What is in this article?:
- Next generation of farmers hope for legislative boost
- Breaking down the bill
- Reducing barriers, such as credit and land access issues, is vital to young U.S. farmers.
Breaking down the bill
Expanded Credit Options
The bill would create a new microloan program that would make loans up to $35,000 to young, beginning, and veteran farmers seeking capital to help cover start-up costs, such as purchasing seeds or building a greenhouse. The bill would also give new farmers increased flexibility in meeting loan eligibility requirements for FSA loans to purchase farmland. Finally, the bill would provide funding to jump start an Individual Development Account pilot program aimed at helping beginning farmers with limited financial resources to establish savings accounts that could later be used to cover capital expenditures for a farm or ranch operation, including purchases of land, buildings, equipment, or livestock.
Access to Farmland
The legislation would help new and aspiring farmers access land to start or expand their farming operations by continuing and improving the successful Down Payment Loan Program, which provides much needed capital to new farmers seeking to purchase property. The bill would also modify the Farm and Ranchland Protection Program to give priority to preserving farmland that is accessible and affordable to new farmers, and increase funding for the Conservation Reserve Program Transitions Incentives Program, which incentivizes retiring landowners to rent or sell their farmland to beginning farmers.

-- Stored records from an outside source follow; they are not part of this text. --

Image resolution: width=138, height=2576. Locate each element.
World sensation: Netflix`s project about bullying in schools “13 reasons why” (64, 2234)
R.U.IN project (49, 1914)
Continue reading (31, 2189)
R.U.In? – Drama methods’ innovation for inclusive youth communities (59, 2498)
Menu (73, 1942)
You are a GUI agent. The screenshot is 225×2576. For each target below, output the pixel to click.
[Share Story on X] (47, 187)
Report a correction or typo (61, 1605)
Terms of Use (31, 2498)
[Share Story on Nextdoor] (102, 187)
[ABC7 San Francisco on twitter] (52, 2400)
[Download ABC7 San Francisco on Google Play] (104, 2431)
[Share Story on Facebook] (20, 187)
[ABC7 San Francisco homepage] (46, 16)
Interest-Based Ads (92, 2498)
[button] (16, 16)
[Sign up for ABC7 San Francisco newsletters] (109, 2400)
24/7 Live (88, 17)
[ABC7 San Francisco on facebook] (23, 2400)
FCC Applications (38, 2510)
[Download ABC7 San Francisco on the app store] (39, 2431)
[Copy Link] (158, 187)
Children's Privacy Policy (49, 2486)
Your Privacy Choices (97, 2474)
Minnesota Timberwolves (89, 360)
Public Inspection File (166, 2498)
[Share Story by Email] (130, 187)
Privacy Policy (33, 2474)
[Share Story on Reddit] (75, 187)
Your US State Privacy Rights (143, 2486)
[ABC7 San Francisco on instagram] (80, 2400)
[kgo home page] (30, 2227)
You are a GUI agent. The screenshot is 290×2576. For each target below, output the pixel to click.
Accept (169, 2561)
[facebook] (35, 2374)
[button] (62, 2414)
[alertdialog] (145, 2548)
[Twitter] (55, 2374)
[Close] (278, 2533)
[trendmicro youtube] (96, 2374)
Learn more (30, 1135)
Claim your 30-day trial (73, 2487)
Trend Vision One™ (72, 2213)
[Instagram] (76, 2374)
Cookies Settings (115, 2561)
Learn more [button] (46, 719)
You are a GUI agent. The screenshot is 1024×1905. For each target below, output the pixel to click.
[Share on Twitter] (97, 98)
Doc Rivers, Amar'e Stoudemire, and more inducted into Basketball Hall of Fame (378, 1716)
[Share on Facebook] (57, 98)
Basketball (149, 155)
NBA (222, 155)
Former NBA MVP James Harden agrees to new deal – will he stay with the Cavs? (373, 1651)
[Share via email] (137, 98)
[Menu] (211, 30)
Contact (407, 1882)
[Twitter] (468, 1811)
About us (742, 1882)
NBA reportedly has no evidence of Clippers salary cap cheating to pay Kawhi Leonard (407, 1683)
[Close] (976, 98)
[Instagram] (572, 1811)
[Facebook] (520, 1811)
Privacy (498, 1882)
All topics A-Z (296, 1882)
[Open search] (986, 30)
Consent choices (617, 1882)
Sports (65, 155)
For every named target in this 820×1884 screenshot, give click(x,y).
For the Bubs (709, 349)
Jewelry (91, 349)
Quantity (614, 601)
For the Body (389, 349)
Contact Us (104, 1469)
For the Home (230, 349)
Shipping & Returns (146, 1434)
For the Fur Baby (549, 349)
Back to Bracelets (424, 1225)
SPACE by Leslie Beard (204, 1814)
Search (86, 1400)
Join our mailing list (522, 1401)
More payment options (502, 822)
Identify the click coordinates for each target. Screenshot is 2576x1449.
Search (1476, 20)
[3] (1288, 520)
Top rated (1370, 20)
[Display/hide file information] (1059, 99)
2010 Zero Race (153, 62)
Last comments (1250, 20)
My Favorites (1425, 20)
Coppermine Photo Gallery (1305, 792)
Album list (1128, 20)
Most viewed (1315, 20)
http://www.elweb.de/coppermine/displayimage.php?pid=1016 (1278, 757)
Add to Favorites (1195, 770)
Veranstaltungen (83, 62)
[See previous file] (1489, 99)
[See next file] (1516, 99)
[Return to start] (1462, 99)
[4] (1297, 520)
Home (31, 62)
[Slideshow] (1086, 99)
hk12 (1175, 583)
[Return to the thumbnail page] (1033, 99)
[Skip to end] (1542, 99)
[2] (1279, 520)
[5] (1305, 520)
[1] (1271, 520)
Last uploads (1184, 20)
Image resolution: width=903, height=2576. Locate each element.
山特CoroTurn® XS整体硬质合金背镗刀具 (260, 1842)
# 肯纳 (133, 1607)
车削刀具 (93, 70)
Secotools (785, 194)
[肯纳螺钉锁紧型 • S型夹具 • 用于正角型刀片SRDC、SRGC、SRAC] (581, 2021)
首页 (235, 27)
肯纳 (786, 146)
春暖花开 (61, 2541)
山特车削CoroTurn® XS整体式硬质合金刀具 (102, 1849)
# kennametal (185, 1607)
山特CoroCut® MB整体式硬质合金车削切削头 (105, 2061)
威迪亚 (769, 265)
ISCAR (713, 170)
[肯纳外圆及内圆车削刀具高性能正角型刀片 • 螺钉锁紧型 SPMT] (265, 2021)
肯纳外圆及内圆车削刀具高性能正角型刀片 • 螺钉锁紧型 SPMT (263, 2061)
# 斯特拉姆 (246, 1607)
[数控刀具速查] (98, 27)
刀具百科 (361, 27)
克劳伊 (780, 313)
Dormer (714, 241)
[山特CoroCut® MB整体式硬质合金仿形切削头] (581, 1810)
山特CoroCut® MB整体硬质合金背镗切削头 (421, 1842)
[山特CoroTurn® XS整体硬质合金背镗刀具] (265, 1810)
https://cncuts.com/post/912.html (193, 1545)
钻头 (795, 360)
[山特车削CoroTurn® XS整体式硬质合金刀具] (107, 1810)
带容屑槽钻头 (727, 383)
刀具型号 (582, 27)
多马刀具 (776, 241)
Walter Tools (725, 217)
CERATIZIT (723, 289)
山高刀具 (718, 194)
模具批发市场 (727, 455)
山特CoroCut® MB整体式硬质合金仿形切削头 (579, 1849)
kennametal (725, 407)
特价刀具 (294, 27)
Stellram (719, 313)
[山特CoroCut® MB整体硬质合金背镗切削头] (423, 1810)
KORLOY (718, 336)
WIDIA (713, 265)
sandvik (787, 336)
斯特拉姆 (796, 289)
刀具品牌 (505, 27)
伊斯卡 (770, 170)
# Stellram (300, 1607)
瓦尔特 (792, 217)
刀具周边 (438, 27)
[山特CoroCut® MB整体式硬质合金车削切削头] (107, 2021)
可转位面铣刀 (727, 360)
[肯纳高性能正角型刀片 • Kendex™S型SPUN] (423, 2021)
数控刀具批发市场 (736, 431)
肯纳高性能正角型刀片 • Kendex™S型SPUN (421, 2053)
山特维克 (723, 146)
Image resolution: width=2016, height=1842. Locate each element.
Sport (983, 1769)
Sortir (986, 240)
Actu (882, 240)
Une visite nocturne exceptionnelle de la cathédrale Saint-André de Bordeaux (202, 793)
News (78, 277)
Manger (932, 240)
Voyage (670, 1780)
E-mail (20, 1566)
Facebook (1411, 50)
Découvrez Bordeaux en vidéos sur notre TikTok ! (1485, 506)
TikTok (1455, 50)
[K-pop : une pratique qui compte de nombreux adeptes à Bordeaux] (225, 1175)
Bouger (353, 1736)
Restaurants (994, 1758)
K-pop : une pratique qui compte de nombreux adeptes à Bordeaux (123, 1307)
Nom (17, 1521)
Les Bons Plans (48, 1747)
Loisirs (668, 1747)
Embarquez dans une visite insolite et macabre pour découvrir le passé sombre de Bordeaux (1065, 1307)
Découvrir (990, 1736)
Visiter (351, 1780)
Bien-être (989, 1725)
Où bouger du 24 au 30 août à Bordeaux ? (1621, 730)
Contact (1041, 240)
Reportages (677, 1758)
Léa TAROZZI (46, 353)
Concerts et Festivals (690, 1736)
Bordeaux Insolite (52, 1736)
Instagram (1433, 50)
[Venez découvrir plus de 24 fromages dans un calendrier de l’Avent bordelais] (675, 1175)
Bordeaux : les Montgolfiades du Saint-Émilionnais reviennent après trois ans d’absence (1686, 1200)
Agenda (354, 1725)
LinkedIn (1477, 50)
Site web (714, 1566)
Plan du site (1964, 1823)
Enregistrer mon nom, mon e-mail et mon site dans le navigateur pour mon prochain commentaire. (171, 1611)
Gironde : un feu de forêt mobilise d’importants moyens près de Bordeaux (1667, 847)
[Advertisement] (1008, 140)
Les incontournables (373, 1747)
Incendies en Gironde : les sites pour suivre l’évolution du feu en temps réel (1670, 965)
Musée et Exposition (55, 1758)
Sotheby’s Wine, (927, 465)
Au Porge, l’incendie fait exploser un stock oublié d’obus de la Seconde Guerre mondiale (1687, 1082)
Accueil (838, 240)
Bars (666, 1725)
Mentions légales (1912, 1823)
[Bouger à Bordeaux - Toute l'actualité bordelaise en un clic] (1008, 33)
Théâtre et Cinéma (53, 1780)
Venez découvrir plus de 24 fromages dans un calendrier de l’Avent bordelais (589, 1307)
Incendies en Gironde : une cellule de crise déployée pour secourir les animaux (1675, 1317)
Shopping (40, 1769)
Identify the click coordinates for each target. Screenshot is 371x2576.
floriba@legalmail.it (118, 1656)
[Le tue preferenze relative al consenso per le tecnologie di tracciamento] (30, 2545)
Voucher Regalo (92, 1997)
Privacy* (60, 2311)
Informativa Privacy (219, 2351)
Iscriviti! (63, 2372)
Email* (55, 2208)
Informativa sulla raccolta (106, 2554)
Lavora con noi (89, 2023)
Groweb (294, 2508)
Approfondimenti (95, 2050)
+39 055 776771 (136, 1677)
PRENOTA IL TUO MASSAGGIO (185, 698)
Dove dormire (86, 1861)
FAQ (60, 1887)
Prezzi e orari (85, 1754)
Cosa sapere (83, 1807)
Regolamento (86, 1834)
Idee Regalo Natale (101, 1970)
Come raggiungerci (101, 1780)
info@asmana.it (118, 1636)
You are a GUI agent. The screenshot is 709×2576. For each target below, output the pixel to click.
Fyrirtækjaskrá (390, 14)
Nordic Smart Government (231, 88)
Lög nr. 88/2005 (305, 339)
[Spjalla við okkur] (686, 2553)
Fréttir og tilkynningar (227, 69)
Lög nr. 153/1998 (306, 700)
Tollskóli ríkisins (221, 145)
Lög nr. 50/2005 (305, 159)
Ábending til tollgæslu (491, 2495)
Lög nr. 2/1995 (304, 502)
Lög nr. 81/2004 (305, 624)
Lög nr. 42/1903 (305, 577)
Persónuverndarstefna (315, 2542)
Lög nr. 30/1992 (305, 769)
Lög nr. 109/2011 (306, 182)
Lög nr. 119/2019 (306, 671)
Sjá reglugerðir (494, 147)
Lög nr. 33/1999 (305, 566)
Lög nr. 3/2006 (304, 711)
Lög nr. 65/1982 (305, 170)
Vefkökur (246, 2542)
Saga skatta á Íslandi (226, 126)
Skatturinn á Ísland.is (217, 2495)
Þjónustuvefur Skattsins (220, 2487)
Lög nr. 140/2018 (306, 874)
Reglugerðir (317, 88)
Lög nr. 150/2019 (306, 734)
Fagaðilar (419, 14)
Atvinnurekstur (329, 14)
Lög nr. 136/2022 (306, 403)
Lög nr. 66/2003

New Farmer Training Programs
The bill would renew funding for the successful Beginning Farmer and Rancher Development Program, which provides grants to organizations and institutions to establish new farmer training programs. This program is the only federal initiative that is exclusively dedicated to training the next generation of farmers and ranchers. Over the past four years, the program has invested over $70 million to develop and strengthen innovative new farmer training programs and resources across the country, and has funded 145 projects in 46 states. Unfortunately, this program has been one of the casualties of Congress’s inability to pass a farm bill last year, and has been without funding since October.
This legislation invests in critical economic development programs, including the popular Value-Added Producer Grants program, which provides grants to farmers to scale up their businesses and add value to their products in order to meet surging consumer demand for high quality, farm-based, value-added food products such as farmstead cheese, salsa, and grass-fed beef. Value-added enterprises have proven to be an especially useful business model for new farmers seeking to capture as much profit as possible in order to build a stable farm business.
Agricultural Opportunities for Veterans
The bill would also expand resources and create economic opportunities for military veterans interested in pursuing a career in agriculture by establishing a new funding priority on new farmer training and agricultural rehabilitation programs specifically geared at returning veterans, and creating a new Veterans Agricultural Liaison within USDA to help connect returning veterans with beginning farmer resources and assist them with program eligibility requirements for participation in farm bill programs.